Before Jesus was betrayed and crucified, Peter never struggled with self-esteem. He was a self-assured individual, not afraid to assert himself in front of Jesus. So when Jesus warns all the disciples, “You will all fall away,” Peter is not happy. Where is Jesus’ faith in me? he thinks. He announces, “Even though they all fall away, I will not.” Rather than backing down, Jesus gets in Peter’s face. “Truly, I tell you, this very night, before the rooster crows twice, you will deny me three times.” Unfortunately, Peter’s self-esteem bubble still hasn’t been popped, and now the other disciples begin asserting their loyalty as well.

Their failure begins at Gethsemane. Jesus takes Peter, James, and John (his inner circle) deep into the garden. At this point, Mark writes, he “began to be greatly distressed and troubled.” The hour of his death has drawn near, and whatever is about to take place is overwhelming Jesus. He tells his inner circle, “My soul is very sorrowful, even to death. Remain here and watch.” They are to stay alert and keep their eyes open for trouble.

Jesus prays on his own for a while, then returns to his disciples—and they have all fallen asleep. Jesus singles out Peter, telling him, “Simon, are you asleep? Could you not watch one hour? Watch and pray that you may not enter into temptation. The spirit indeed is willing, but the flesh is weak.” Twice more he leaves them to pray, and twice more they fall asleep.

As if this weren’t enough, a mob approaches them, led by Judas, one of Jesus’ closest friends. Judas identifies Jesus by greeting him with a kiss—a horrible act of betrayal! Chaos ensues; Jesus is seized and arrested, swords are drawn and swung around wildly. “Have you come out as against a robber, with swords and clubs to capture me?” Jesus protests. They are treating him like a common criminal.

As soon as his disciples realize that Jesus will not be resisting arrest, Mark records, “they all left and fled” with their tails between their legs. Most shameful of all is the desertion of a young man who would rather run away naked than stay with his Lord during his darkest hour.

The failure of the disciples is total. They begin the evening by boasting of their loyalty, then fall asleep while their Lord suffers and desert him when confronted by a mob. Their boasting only aggravates their shame.

Were it up to our own strength, you and I would abandon Jesus as quickly as his disciples do. “The flesh is weak,” and we are afraid of what other people can do to us. You and I have nothing to boast about.

God is leading us to esteem not ourselves but Jesus. At the centre of these events, we are allowed to listen in on his “loud cries and tears” (Hebrews 5:7). He calls out, “Abba! Father! All things are possible for you. Remove this cup from me!” He pleads with his Father to take away the “cup of the wine of wrath” (Jeremiah 25:15) from which rebels against God are forced to drink. No doubt his words “watch and pray that you may not enter into temptation” are not meant merely for his disciples but himself.

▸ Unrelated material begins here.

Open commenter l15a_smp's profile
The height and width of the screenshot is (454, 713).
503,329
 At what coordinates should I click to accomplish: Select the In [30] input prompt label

He resists temptation and chooses to follow the will of his Father, conceding, “Not what I will, but what you will.”

Each of Jesus’ disciples failed to “deny himself and take up his cross” (Mark 8:34). None of them submitted himself to the will and authority of God. But Jesus has done it perfectly. He is the only man who has.

You may think that you are a loyal and faithful servant of God. But you are much weaker than you think; you are easily tempted away from doing his will. This is why you need Jesus. He sought another way—any other way—to accomplish the mission God gave him. But he never wavered in his commitment to doing what his Father required. If you trust him instead of yourself, his goodness and faithfulness is what God sees when he looks at you. He doesn’t focus on your failures but on the success of his Son, who became a man to represent you and become “the source of eternal salvation to all who obey him” (Hebrews 5:9).

God knew you would fail him when he chose to save you. That’s why he gave you Jesus.